→ **SELECTED PASSAGE**
· · · · ·

The Minister of Health and Prevention, in cooperation with Johnson & Johnson, announced the project on Sunday.

“The ministry aims to activate the awareness campaign launched in March this year to reach the largest segment of society as part of its efforts to combat non-communicable diseases, especially diabetes,” said Dr Haifa Fares, head of the ministry’s primary healthcare programme.

“The move is aimed to improve the results of the national indicator of the proportion of the population with diabetes, as part of its strategy to provide comprehensive and integrated healthcare in innovative and sustainable ways to ensure community prevention of diseases and to optimise the programme through the provision of preventive services.”

She said that the priority given to combating diseases like diabetes was included in the National Agenda 2021.

The UAE Government has been encouraging healthy eating and lifestyle changes to reduce those numbers from current levels of about 19 per cent of the population.

The average global figure is 8.3 per cent, with men aged 55 to 59 most at risk.

Diabetes is placing huge economic strain on health providers, governments and insurers – but with early detection and disease management, as well as strong prevention programmes, that cost can be reduced.

· · · · ·

→ **STORED DATA**

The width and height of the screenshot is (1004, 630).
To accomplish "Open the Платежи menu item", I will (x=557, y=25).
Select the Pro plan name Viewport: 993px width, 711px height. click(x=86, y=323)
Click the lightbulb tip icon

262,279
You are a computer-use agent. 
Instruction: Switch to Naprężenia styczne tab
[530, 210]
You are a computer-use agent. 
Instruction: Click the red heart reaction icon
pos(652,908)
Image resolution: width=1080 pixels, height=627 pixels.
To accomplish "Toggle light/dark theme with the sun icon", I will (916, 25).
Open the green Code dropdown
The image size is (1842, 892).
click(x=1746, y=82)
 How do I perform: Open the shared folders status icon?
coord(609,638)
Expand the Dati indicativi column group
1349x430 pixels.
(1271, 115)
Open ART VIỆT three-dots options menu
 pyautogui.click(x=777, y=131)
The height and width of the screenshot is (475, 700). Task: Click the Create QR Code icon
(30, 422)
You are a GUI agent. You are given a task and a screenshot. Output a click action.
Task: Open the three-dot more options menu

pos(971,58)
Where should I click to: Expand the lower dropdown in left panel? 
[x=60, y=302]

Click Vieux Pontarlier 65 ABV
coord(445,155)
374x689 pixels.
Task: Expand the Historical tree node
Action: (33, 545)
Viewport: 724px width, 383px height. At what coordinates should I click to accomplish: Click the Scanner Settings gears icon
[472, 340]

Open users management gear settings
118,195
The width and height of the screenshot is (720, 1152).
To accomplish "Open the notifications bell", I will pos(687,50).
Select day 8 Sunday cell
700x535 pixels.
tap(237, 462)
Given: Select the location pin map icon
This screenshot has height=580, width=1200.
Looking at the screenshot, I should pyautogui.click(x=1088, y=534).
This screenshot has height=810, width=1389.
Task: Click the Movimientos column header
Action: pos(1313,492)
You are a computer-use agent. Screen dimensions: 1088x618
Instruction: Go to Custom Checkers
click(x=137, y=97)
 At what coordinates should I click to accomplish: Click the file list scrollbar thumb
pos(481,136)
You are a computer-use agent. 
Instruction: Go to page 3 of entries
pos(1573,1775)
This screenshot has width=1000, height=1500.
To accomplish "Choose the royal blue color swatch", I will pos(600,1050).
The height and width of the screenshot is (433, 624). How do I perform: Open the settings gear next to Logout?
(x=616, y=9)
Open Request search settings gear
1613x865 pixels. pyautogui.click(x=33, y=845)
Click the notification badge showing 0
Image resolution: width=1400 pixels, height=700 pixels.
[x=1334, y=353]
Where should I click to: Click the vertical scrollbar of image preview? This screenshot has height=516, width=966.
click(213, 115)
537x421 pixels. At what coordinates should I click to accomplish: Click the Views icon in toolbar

· · · · ·

→ **REQUIREMENT A**
Write out the part of the diabetes article above that opens with the words containing "The UAE Government" and closes with "of the population.".
→ **REQUIREMENT B**
According to the diabetes article above, who heads the ministry's primary healthcare programme?
→ **REQUIREMENT C**
Proceed with the diabetes article above, picking up after its last sentence.

→ **ANSWER BOX A**
The UAE Government has been encouraging healthy eating and lifestyle changes to reduce those numbers from current levels of about 19 per cent of the population.

→ **ANSWER BOX B**
Dr Haifa Fares

→ **ANSWER BOX C**
In some cases, with careful and often drastic lifestyle alterations, type 2 diabetes can even be reversed.

In February, New York University Abu Dhabi (NYUAD) launched the search for 20,000 Emiratis for a long-term study to better understand the UAE's high rate of obesity, diabetes and heart disease.

Volunteers will undergo physical tests and answer questions on lifestyle, genetics, and their workplaces and homes.

“Small studies for one or two years also won’t answer the question. This is a huge, concentrated effort," said Dr Maha Barakat, director general of the Abu Dhabi Health Authority, speaking at the launch.

"I hope the answers will be available in our lifetime but certainly it will be available in our children’s lifetime.”